§ What needs to be done
Nothing but the lines from the one with "Task: Click checkmark" through the last line of the entries below should appear in the copy, please, and no pictures.

§ Information given
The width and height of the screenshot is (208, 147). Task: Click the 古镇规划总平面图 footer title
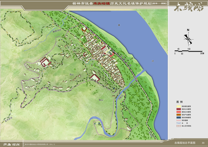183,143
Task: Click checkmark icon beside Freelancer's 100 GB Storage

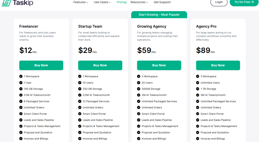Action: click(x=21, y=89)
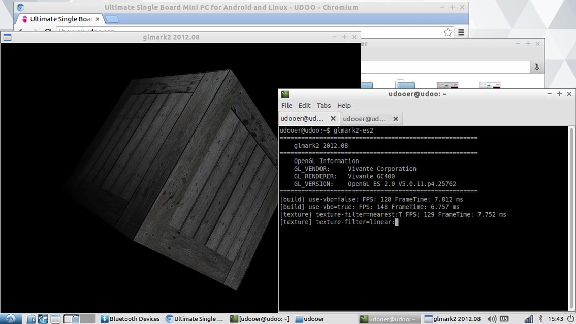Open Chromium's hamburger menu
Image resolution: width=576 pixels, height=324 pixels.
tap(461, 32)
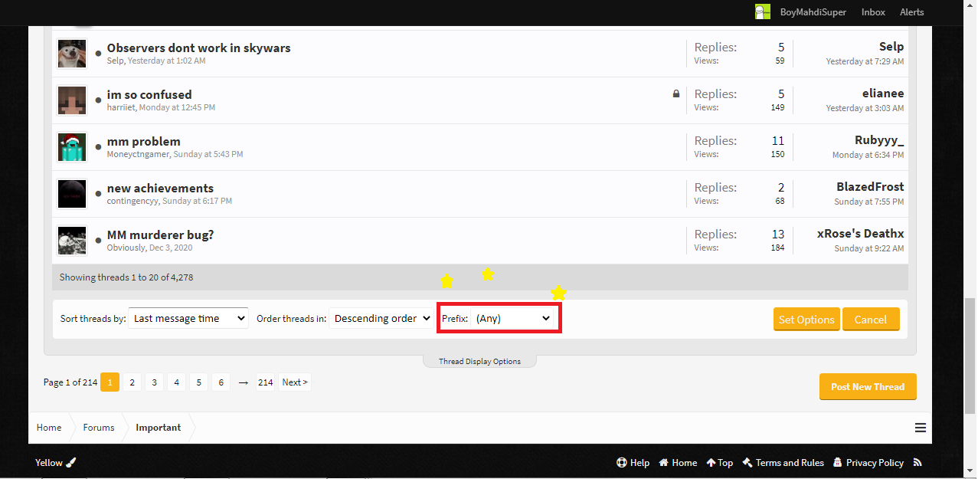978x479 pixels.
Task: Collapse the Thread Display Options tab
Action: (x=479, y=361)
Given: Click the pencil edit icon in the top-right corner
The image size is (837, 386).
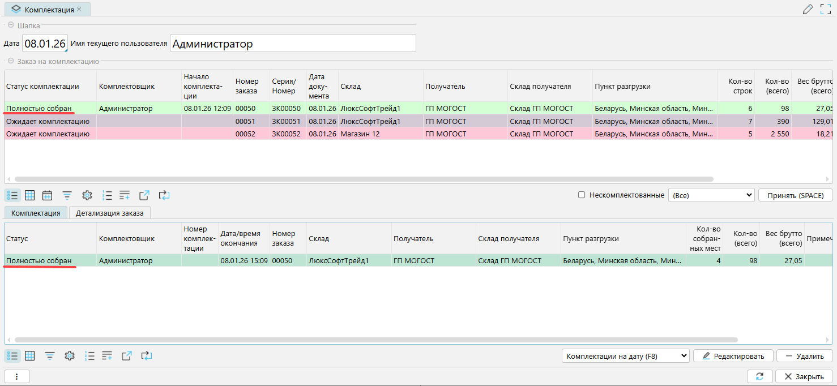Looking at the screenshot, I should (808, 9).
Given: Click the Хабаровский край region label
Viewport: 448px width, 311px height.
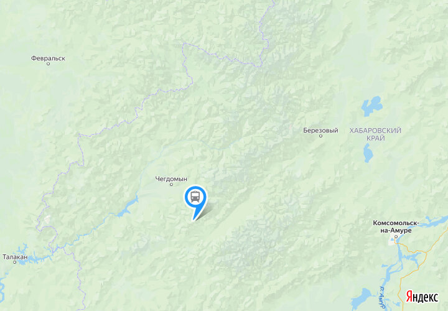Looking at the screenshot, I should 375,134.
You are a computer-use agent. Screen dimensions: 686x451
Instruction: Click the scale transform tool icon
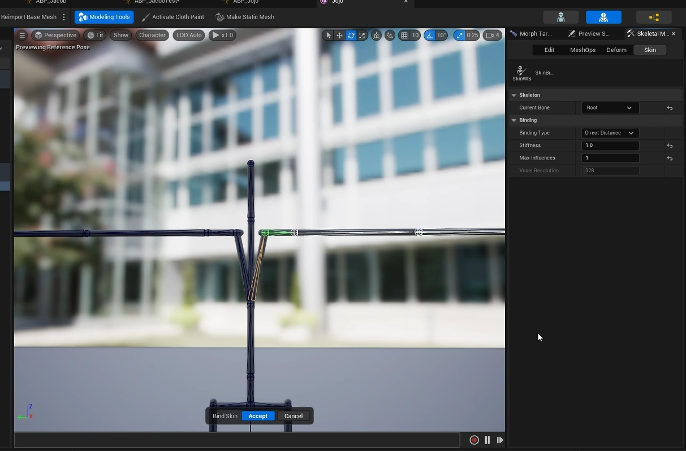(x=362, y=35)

§ Written answer
Task: Click checkmark icon beside Freelancer's 100 GB Storage

Action: click(x=21, y=89)
Open Chromium's hamburger menu
Image resolution: width=576 pixels, height=324 pixels.
tap(461, 32)
978x479 pixels.
Task: Collapse the Thread Display Options tab
Action: (x=479, y=361)
Given: Click the pencil edit icon in the top-right corner
The image size is (837, 386).
Looking at the screenshot, I should (808, 9).
Given: Click the Хабаровский край region label
Viewport: 448px width, 311px height.
Looking at the screenshot, I should 375,134.
You are a computer-use agent. Screen dimensions: 686x451
Instruction: Click the scale transform tool icon
(x=362, y=35)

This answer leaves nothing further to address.